当然整体的架构是非常的简单的,这里面我们主要还是应用到了一点知识,就是我们以前的文章里面讲过的Docker in Docker,那么废话也不多讲了,直接开整
前提:
1:机器安装Docker-ce
2:配置仓库(有魔法可以不配置)
[root@cdk-server ~]# yum install -y docker-ce
[root@cdk-server ~]# systemctl enable docker --now
Created symlink /etc/systemd/system/multi-user.target.wants/docker.service → /usr/lib/systemd/system/docker.service.
[root@cdk-server ~]# docker -v
Docker version 20.10.21, build baeda1f
# 拉取Jenkins的最新镜像
[root@cdk-server ~]# docker pull jenkins/jenkins:lts
# 创建持久化卷两种方式,一种是自己创建目录,第二种是通过Docker的volume去管理数据,这里我直接用自己创建的目录了
[root@cdk-server ~]# mkdir -p /data/jenkins
[root@cdk-server ~]# chown 1000:1000 /data/jenkins
# 启动Jenkins
[root@cdk-server ~]# docker run -d --name jenkins --hostname jenkins --restart=always -v /data/jenkins:/var/jenkins_home -p 8080:8080 -p 50000:50000 jenkins/jenkins:lts
[root@cdk-server ~]# docker logs jenkins
Running from: /usr/share/jenkins/jenkins.war
webroot: EnvVars.masterEnvVars.get("JENKINS_HOME")
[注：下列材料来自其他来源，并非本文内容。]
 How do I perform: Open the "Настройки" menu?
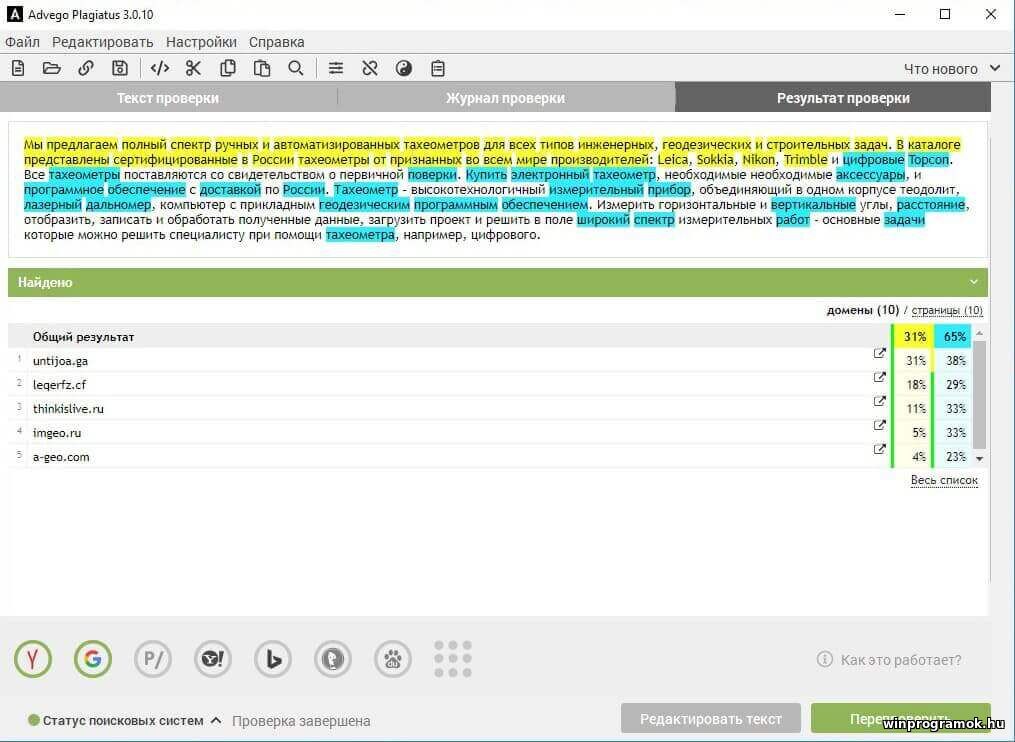tap(201, 42)
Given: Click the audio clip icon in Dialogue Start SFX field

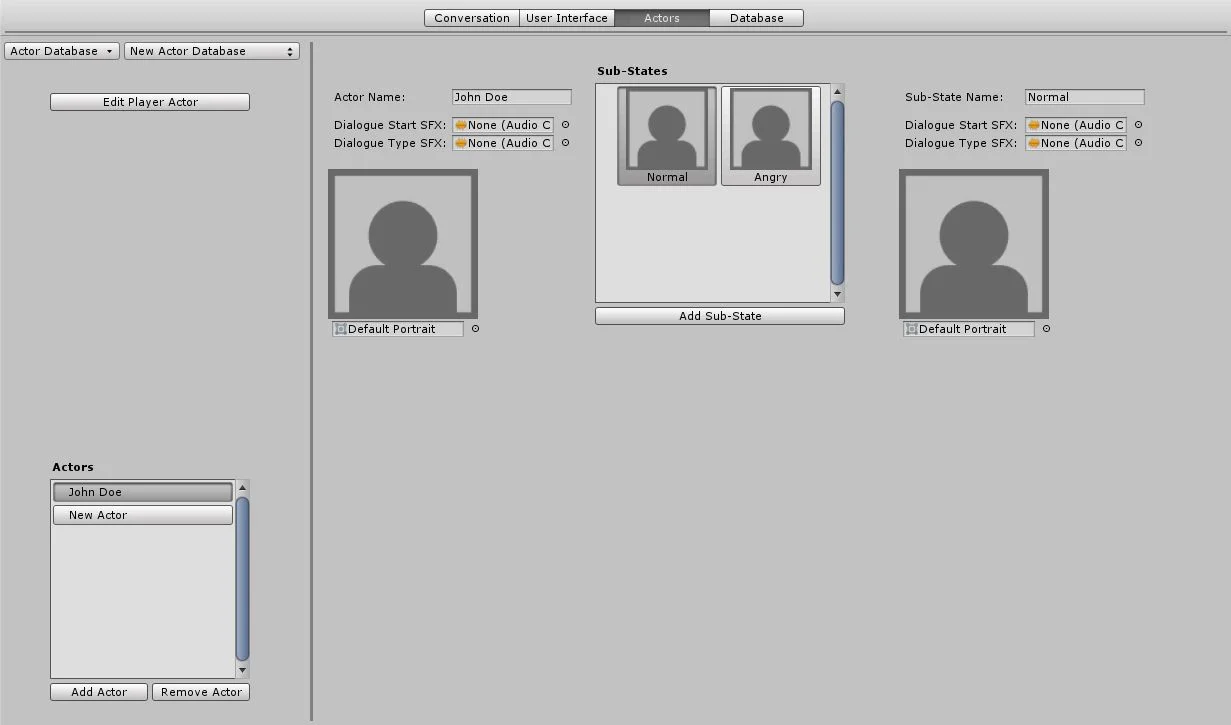Looking at the screenshot, I should click(462, 125).
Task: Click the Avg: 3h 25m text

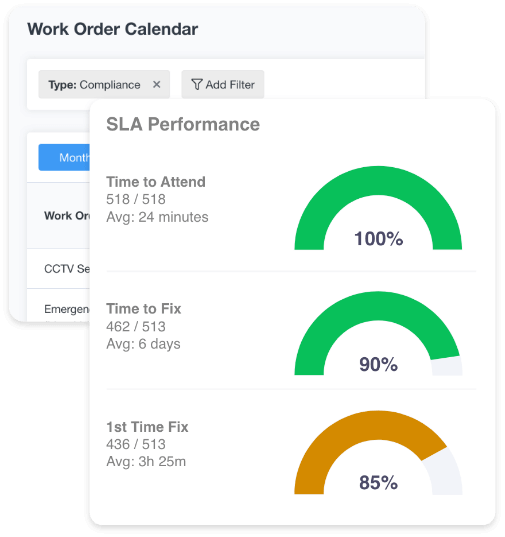Action: coord(146,462)
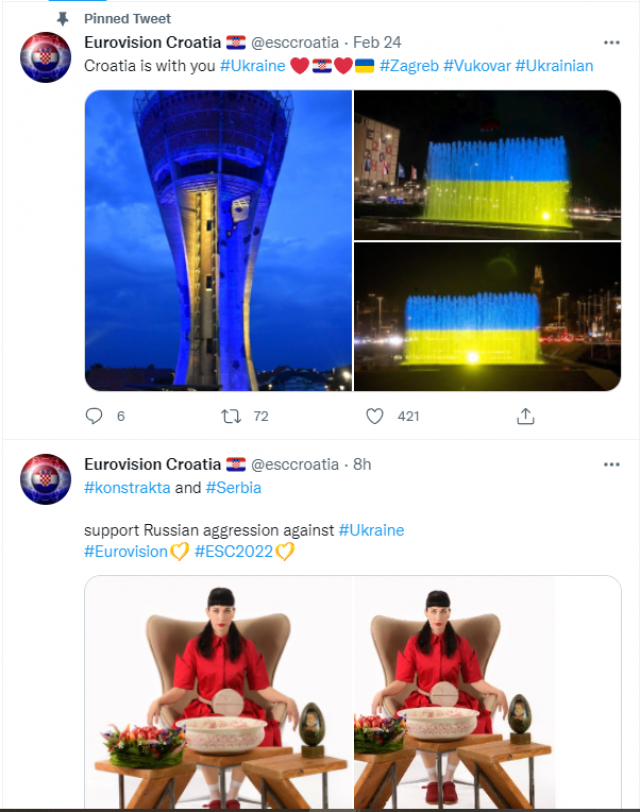The width and height of the screenshot is (640, 812).
Task: Open share icon on pinned tweet
Action: pyautogui.click(x=525, y=416)
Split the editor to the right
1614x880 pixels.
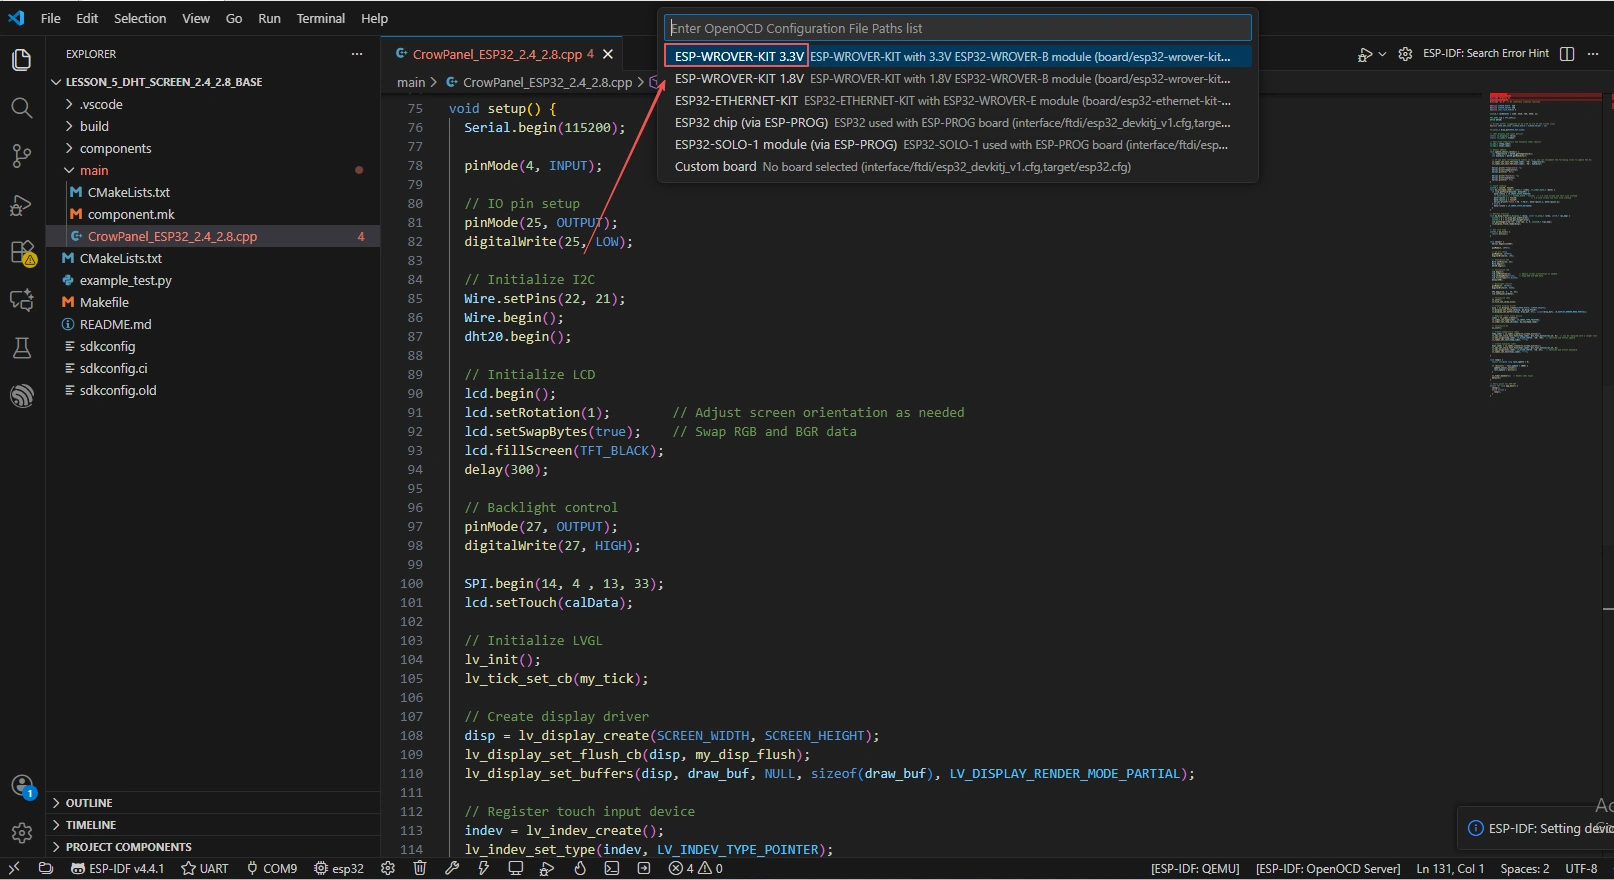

2022-12-11 11:40:16.033+0000 [id=1] INFO winstone.Logger#logInternal: Beginning extraction from war file
2022-12-11 11:40:17.425+0000 [id=1] WARNING o.e.j.s.handler.ContextHandler#setContextPath: Empty contextPath
2022-12-11 11:40:17.548+0000 [id=1] INFO org.eclipse.jetty.server.Server#doStart: jetty-10.0.12; built: 2022-09-14T01:54:40.076Z; git: 408d0139887e27a57b54ed52e2d92a36731a7e88; jvm 11.0.17+8
2022-12-11 11:40:18.085+0000 [id=1] INFO o.e.j.w.StandardDescriptorProcessor#visitServlet: NO JSP Support for /, did not find org.eclipse.jetty.jsp.JettyJspServlet
2022-12-11 11:40:18.173+0000 [id=1] INFO o.e.j.s.s.DefaultSessionIdManager#doStart: Session workerName=node0
2022-12-11 11:40:18.790+0000 [id=1] INFO hudson.WebAppMain#contextInitialized: Jenkins home directory: /var/jenkins_home found at: EnvVars.masterEnvVars.get("JENKINS_HOME")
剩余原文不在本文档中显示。